Nvidia’s GTC event will shine a spotlight on 200 AI startups

Nvidia’s GPU Technology Conference (GTC) kicks off Monday with a keynote speech by CEO Jensen Huang, who has led the company to a market value of $322 billion. The now virtual conference will highlight an ecosystem with millions of developers. Coincidentally, it will run alongside the DevSummit hosted by Arm, which Nvidia has agreed to buy for $40 billion.

More than 200 new AI startups will appear at GTC in some form, Jeff Herbst, VP of business development and head of the Inception virtual AI program at Nvidia, said in an interview with VentureBeat.

“We love startups,” said Herbst. “We’re like a mouthpiece and a helper for the companies. We help them learn from the collective knowledge of the industry. Our ecosystem is growing like a weed. We have passed 2 million developers on our platform.”

If Nvidia gets approval to buy Arm, that developer count will cross 15 million. Nvidia, which evangelizes developers to use its graphics chip and AI technology, has come a long way.
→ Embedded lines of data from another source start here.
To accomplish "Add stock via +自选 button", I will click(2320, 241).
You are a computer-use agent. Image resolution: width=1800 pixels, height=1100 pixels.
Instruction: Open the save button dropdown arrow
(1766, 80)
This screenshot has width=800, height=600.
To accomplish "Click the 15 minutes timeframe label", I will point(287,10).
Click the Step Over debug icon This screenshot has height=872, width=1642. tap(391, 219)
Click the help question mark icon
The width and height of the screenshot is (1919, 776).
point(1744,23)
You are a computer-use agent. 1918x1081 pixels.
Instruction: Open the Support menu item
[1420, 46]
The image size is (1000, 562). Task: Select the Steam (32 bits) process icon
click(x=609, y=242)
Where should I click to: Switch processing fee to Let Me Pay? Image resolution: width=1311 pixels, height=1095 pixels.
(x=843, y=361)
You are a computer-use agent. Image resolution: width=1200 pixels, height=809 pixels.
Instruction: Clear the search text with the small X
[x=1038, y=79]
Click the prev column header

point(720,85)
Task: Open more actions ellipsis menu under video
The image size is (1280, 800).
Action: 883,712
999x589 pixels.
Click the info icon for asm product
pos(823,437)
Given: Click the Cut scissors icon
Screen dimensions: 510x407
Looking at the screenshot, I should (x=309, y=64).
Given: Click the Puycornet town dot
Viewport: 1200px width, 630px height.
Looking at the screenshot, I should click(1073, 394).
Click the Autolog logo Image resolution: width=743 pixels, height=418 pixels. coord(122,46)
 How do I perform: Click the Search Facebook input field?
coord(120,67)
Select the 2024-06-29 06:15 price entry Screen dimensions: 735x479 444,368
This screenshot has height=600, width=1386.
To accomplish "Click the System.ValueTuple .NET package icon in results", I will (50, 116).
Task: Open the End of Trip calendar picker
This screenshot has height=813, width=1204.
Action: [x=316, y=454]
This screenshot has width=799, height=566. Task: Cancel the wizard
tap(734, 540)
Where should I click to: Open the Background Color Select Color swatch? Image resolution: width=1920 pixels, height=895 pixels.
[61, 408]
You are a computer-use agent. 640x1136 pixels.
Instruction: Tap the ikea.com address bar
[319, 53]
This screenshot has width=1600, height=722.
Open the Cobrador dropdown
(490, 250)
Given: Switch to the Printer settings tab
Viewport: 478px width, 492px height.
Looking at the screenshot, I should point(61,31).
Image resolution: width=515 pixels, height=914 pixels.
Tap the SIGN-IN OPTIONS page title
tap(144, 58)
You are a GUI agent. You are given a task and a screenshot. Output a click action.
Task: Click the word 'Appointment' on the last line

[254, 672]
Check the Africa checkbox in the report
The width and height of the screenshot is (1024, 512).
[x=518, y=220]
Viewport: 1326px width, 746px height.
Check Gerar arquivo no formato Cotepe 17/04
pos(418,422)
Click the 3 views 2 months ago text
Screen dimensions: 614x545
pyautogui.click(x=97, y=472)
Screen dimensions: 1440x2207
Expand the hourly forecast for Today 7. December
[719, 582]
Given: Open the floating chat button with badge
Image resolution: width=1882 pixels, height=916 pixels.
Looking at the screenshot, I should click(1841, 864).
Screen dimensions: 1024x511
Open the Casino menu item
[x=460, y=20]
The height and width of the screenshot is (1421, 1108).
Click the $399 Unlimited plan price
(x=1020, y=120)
Nvidia’s GPU Technology Conference (GTC) started in 2009 in San Jose, California. I went to the first event and remember it was nowhere close to filling the sprawling San Jose Convention Center. Over the years, I have attended many GTC events, where Herbst drew attention to startups using Nvidia’s tech.

Herbst’s division invests in startups that use Nvidia’s technology, but Nvidia now tends to give away its technology to companies that are getting started with AI or graphics technology. Over the years, Herbst has formed alliances with venture capitalists to help them narrow their focus on the best startups, with Nvidia often investing alongside the VCs.

For many years, Herbst ran a contest for the best GPU (graphics processing unit) startups, but the field became so crowded it was hard to narrow the pack down to a single winner, Herbst said.

“We have over 6,000 companies in the Inception program, and it’s still growing,” Herbst said. “These developers train on our platform for years. It’s becoming more popular, like a flywheel. We have found other ways to help them than to invest money into them.”

GTC has more than 30,000 mostly paid registrants, and it promises to be one of the largest, most complex virtual tech conferences to date, with five days of programming, nearly 24 hours a day, across seven time zones.

More than 1,000 live and prerecorded sessions will be available in 40 topic areas. They will be delivered in one of five languages: English, Mandarin, Japanese, Korean, and Hebrew.

Huang’s keynote will take place from 6 a.m. to 8 a.m. Pacific time on Monday. His talk will cover advances in chips, AI, enterprise and edge computing, robotics, and remote collaboration. He will speak again when he appears with Arm CEO Simon Segars at the Arm DevSummit event Tuesday morning at 8:20 am. Pacific.

Participating organizations include Amazon Web Services, American Express, Audi, BMW, Caltech, Carnegie Mellon University, Facebook AI Research, Google Cloud, IBM, Johns Hopkins University, Lockheed Martin, Microsoft, MIT, Oak Ridge National Labs, OpenAI, Oracle, Sony, VMware, and Volvo.

On Tuesday at 12 p.m. Pacific, Huang will join Herbst at the Inception virtual startup incubator to talk about AI startups. Nvidia uses its Inception program to provide startups with software and hardware without taking an equity stake.

“We’re going to talk about the combination of Nvidia and Mellanox and how we’re approaching things at a system level for compute and storage,” Herbst said. “If AI is about programming using data, the system approach is about facilitating the movement, cleaning, and storage of data. Jensen’s view is that the datacenter is the new compute unit.”